为了准确合理的描述教学内容,需要对其进行必要的分解,并在此基础上知识点相互之间的关系。一般来说,划分知识点时应注意以下几点:
1)应遵循一般的教学规律,满足相应的教学需要,便于实现启发式教学和个别化教学。
2)首先把整个教学内容分解为若干单元知识点,各单元之间既相互独立又相互联系,这样有利于使学习者对教学内容有更大的选择自主权。然后再把各个单元知识点分解为若干个节知识点,而节知识点又可再分为一个一个的教学内容的最小单元—原子知识点,分解时应注意保持知识点内容的完整性和一致性,这样就形成了一个树形的层次结构。
3)教学知识点的划分涉及到知识点的粒度划分。对知识的划分并非越小越好,如果知识点划分的太小,那么它们之间的关系就会很复杂,反而不利于教学规则的制定和系统智能的实现。表示知识的最终目的是将它们组织成教学内容进行教学,因而将知识表示到对应教学步骤这一程度就完全可以了,基本原则是保证知识内容的局部完整性和利于组织教学步骤。知识点的大小相差可能很悬殊,例如,一章可划为一个大的知识点,其中一节的内容又可细划为较小的知识点,一节中的定义、定理等还可以划为更小的知识点。
2 知识点之间的关系
通过对知识点的分析,我们将知识点之间的关系分为两种:
1)层次关系
层次关系包括父子关系和兄弟关系。将知识点以一定的顺序串接起来就可形成复合知识点,则复合知识点与子知识点的关系即为父子关系。处于同一层上,知识点之间无父子关系或明显相互关联关系,学习时可不分先后次序,它们之间就构成兄弟关系。层次关系可以用一种称为顺序链(Sequence Link)[4]的链接来表示。
2)支持关系
在学习某一知识点之前必须先学习相关的另一些知识点,则这两者之间就存在一种逻辑支持关系。我们把后者称为前者的前导知识点,而前者就是后者的后续知识点。知识点之间的这种逻辑支持关系是有向的,其方向是由支持者指向被支持者,因此可以用一种称为支持链(Sustain Link)[5]的链接来表示知识点之间的这种逻辑支持关系。

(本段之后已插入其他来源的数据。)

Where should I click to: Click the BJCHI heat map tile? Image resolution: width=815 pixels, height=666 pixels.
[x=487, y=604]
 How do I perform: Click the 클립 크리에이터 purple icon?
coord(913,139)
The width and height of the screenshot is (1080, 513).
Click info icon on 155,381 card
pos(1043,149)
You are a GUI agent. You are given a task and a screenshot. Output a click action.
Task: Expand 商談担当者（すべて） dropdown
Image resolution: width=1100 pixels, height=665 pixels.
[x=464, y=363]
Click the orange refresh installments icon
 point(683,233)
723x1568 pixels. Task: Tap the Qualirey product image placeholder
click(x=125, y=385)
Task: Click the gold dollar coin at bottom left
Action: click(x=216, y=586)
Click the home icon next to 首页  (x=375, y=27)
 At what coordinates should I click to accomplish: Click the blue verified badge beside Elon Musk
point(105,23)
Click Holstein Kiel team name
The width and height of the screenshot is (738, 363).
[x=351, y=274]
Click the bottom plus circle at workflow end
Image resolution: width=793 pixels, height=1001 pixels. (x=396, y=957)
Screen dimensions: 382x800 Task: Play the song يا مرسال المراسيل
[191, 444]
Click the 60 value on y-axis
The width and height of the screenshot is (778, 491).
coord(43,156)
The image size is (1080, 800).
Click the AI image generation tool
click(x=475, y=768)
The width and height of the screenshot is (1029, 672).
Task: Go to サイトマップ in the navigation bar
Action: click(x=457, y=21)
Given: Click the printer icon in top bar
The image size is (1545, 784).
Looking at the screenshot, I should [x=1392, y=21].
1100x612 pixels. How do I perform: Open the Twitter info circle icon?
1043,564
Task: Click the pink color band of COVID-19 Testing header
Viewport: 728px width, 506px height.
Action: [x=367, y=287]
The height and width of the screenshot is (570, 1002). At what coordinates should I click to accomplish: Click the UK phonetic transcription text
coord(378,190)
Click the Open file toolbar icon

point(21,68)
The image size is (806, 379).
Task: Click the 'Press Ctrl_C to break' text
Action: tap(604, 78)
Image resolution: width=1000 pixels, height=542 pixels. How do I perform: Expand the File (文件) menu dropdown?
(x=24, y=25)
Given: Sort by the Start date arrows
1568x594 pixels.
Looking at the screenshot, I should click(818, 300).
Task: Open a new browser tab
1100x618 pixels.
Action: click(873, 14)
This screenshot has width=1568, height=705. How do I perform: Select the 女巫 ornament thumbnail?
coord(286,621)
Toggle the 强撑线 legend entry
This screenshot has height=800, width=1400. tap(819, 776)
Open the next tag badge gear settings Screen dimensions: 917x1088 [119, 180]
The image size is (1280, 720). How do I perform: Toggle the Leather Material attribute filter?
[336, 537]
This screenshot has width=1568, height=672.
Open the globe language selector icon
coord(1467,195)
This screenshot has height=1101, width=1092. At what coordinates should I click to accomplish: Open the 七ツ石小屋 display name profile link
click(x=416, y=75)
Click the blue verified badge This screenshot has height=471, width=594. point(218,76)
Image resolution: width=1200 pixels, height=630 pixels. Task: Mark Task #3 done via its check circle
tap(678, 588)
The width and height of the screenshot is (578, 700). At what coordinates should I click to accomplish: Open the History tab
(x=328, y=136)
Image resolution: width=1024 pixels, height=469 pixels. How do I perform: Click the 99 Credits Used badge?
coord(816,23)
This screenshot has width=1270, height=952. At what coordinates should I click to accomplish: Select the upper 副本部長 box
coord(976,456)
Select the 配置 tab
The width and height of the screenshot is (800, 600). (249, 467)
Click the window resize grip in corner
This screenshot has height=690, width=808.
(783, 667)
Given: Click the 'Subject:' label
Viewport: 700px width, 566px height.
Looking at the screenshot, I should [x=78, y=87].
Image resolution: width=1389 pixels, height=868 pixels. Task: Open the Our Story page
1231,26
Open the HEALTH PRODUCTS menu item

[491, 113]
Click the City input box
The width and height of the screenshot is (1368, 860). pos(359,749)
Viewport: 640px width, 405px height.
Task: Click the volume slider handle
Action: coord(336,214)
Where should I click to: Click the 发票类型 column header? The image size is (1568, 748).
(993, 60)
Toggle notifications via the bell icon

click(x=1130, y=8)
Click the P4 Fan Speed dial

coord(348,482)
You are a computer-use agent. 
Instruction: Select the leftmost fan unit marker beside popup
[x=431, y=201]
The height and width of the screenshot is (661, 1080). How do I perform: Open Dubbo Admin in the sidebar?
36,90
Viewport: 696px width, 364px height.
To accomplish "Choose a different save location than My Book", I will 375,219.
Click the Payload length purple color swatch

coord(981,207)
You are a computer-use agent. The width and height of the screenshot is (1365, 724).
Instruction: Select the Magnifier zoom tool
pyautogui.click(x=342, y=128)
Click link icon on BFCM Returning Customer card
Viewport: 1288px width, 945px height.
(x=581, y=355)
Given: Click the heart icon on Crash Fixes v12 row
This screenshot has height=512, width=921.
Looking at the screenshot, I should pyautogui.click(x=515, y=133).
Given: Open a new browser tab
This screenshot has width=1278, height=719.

由教学过程本身可知,知识点之间这种支持程度是一个模糊概念,所以我们将其分为5级,即:联系不紧密、联系不太紧密、一般、联系比较紧密和联系紧密,用一个隶属度函数μ(x)sus={0.2/1,0.4/2,0.6/3,0.8/4,1/5}来度量,μ(x)sus的值越大说明知识点之间的联系越紧密。对于文献中所定义的参考关系,我们只需将μ(x)sus的值取得小一些,其实质可仍然看作是一种支持关系。
因此,知识点之间的关系可表示如下:
<知识点关系>:=<层次关系>|<支持关系>
<层次关系>:=<父知识点>|<子知识点>
<支持关系>:=<前导知识点>|<后继知识点>|<支持程度>
由以上的分析可知,知识点之间的关系无法用一种单纯的树形结构来表示,因为单纯的树形结构只能表示层次关系,却很难清楚地表示知识点之间的支持关系,而若用单纯的网状结构来表示,则会造成知识点之间的层次关系不明显,并且会使推理算法过于复杂。因此,在这里我们采用一个总体树/局部图的知识组织模型,如图1所示。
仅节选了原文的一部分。